Dr. Thomas de Maizière 1954年1月21日ボン生まれ。18歳でCDU入党。政治家。3月3日に内相から国防相へと転任。 ©Markus Schreiber/AP/Press Association Images |
2009年から第2次メルケル政権で内相を務めていたが、博士論文の盗用疑惑により国防相が辞任したことで、その後任へと移動。連邦軍は現在、海軍帆船ゴルヒ・フォックで起きた女性士官候補生事故死の解明が待たれ、一方で兵役の廃止に伴う組織改革が急務であることから、「メルケルの多目的武器」と呼ばれる新国防相の手腕に注目が集まっている。
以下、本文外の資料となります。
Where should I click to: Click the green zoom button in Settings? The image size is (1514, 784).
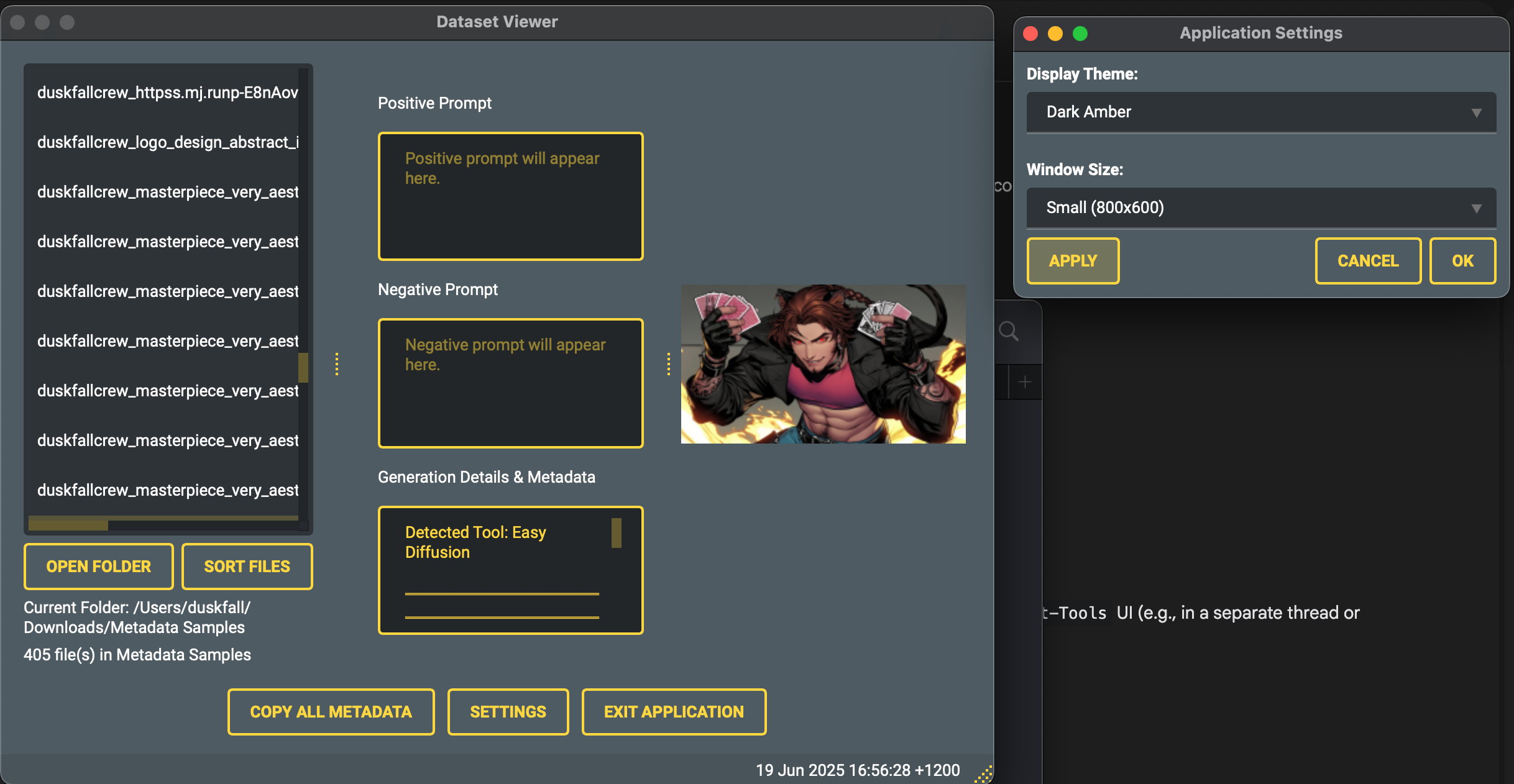[x=1080, y=34]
17世紀にフランスからブランデンブルクへと移住してきたユグノー教徒の末裔であり、父ウルリッヒは戦前にドイツ陸軍総司令部参謀、戦後は西ドイツ連邦軍の大将とし奉職。彼自身もアビトゥア取得後に2年間の兵役に就き、現在も予備役将校の立場にある。平時における連邦軍最高指揮官として最適な人物と評されるのは、この背景があるからだ。
一方の学業ではミュンスター大学とフライブルク大学で法学・歴史学を修め、28歳で第1次・第2次の国家試験に合格。西ベルリン市庁に入り、CDUのヴァイツゼッカー市長(1984年に大統領に転出)、ディープゲン市長の下で行政の現場に身を置いてきた。
ベルリンの壁が開いた90年には、CDU報道官として東独の民主化促進に加わり、初の民主選挙で選ばれた東独首相、かつ実の従兄弟であるロタール・デメジエールと再会。そのときロタールに当時無名だったアンゲラ・メルケルを紹介したと言われているが、「いや、彼女は東、私は西の広報官として会ってますね」と否定。しかし、「一目で彼女には見込みがあると思いました」と言うあたり、さすがメルケルの懐刀である。